REQUIREMENT ▸
Where a line holds the word "agent", count it, then give only the total for the entries below.

DATA EXCERPTS ▸
______

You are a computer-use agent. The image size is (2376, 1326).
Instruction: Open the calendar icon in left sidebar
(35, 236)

______

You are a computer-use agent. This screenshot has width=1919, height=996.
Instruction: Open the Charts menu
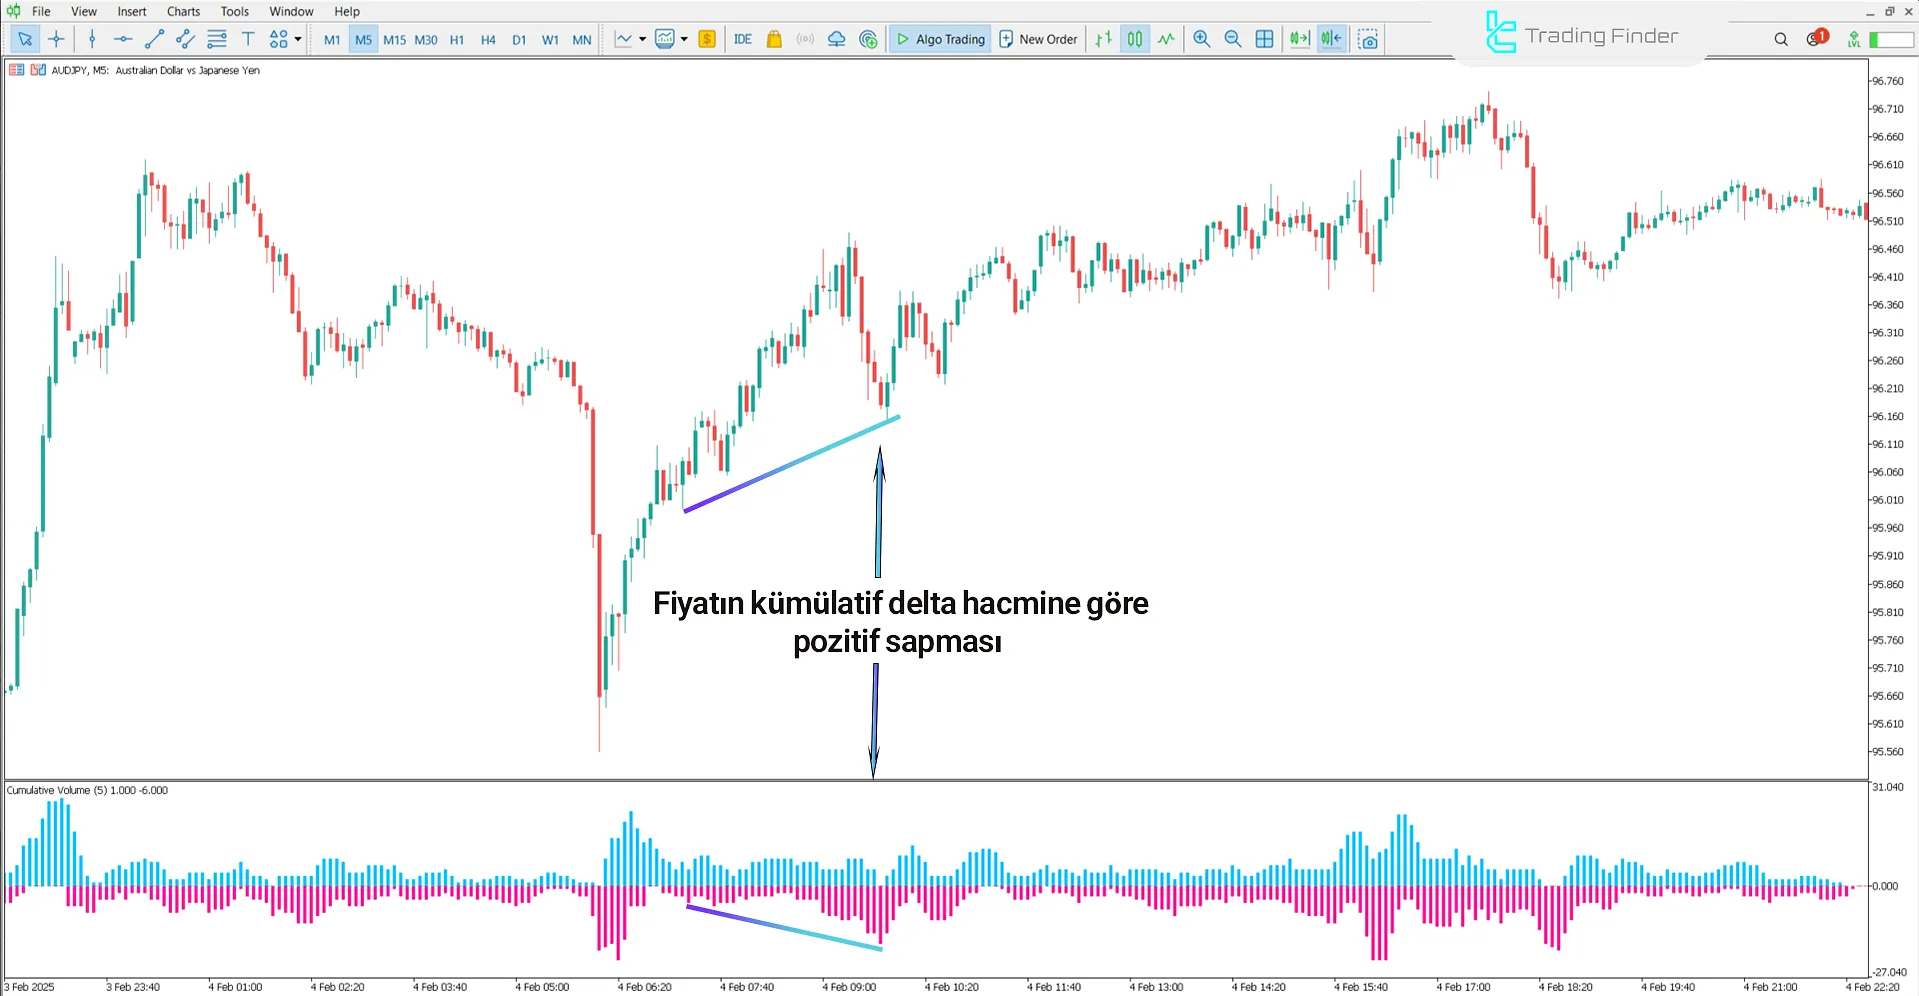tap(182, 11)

______

WORKED SOLUTION ▸
2